Die Pläne eines Industriegebietes zwischen Stendal und Tangerhütte sorgt für Unruhe unter den Landwirten.

Von Rudi-Michael Wienecke 03.02.2021, 06:00

Lüderitz/Windberge l Manfred Pecker, Geschäftsführer der Landprodukte Tangerland Lüderitz und sein Kollege Bernd Wagner vom Nachbarbetrieb Landwirtschaftliche Genossenschaft Windberge, ärgern sich, dass bezüglich des Buchholzer Berges immer wieder „eine neue Sau durch das Dorf getrieben wird.“ Momentan geht es um eine Machbarkeitsstudie, die das Potenzial dieser Fläche als neues Industriegebiet an der im Bau befindlichen A 14 ausloten soll.

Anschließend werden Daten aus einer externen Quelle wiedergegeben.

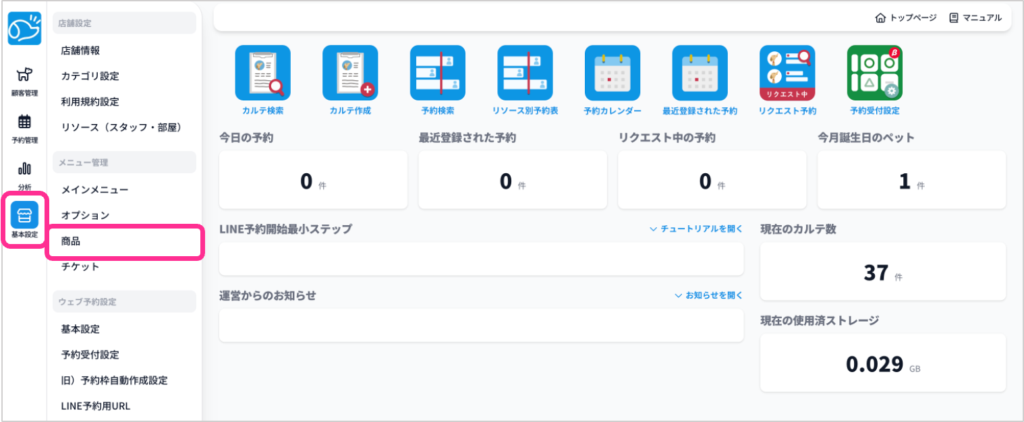Open the 予約受付設定 shortcut icon
The image size is (1024, 422).
point(874,73)
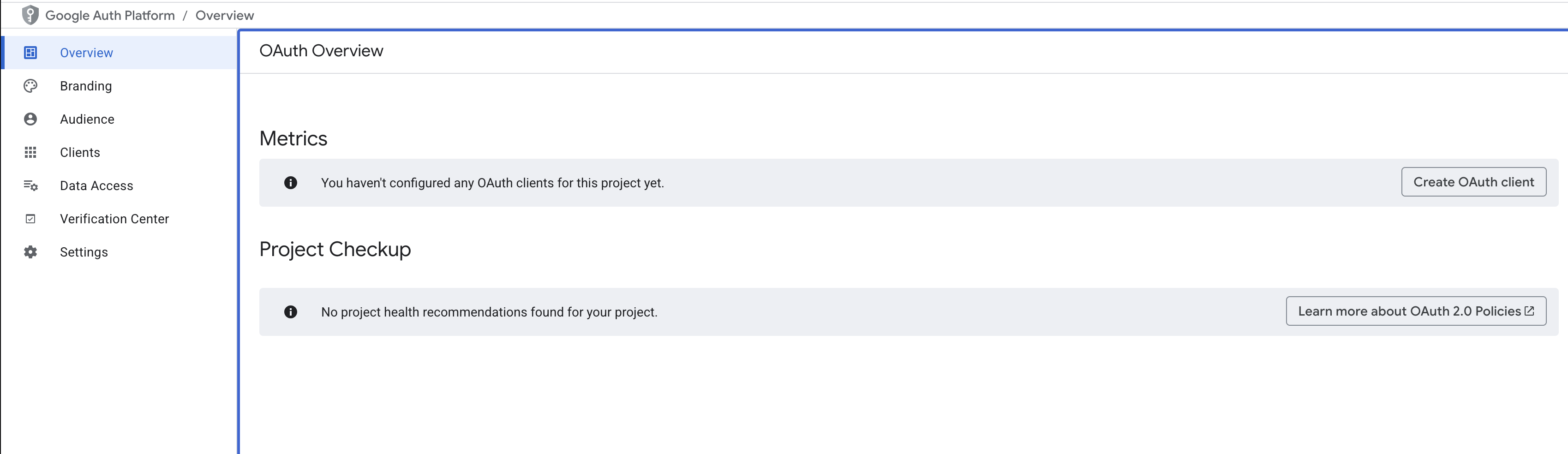Viewport: 1568px width, 454px height.
Task: Click the Create OAuth client button
Action: pos(1473,181)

Diese Gedanken der Kommunalpolitiker aus Stendal und Tangerhütte beunruhigen wiederum die auf dem Gebiet wirtschaftenden Bauern, „immerhin sind es elf an der Zahl“, so Wagner. Sollte die Idee umgesetzt werden, droht ihnen nämlich ein immenser Flächenverlust. „Rund 1000 Hektar, für unsere Verhältnisse bester Boden“, konkretisiert Pecker, der für sich und seine Kollegen endlich Planungssicherheit fordert.

Wirbel um dieses Areal gab es nämlich in den vergangenen 30 Jahren des Öfteren und jedes Mal schwebte über den Bewirtschaftern das Damoklesschwert des Flächenverlustes in Größenordnungen. Es ging nicht nur um das drohende Verschwinden der Produktionsgrundlage für die Erzeugung von Nahrungsmitteln und damit um Arbeitsplätze, mit solcher Unsicherheit im Rücken seien nämlich auch geplante Investitionen in Frage gestellt worden. Teilweise habe sogar die Existenz ganzer Betriebe auf dem Spiel gestanden.

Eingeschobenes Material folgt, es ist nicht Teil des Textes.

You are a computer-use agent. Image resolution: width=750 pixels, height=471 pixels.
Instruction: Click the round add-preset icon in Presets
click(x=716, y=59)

„Es begann gleich nach der Wende mit den Planungen für eine Mülldeponie auf dem Buchholzer Berg“, erinnert Pecker und der Lüderitzer zählt weiter auf: In den 90-ern sei es schließlich jahrelang um das Flughafenprojekt „Berlin International bei Stendal“ gegangen, auch das ist nun Geschichte. Schließlich sei 1995 eine Ölleitung verlegt worden, es folgten die Sanierung der alten Stromtrasse und nun schließlich der Bau der neuen.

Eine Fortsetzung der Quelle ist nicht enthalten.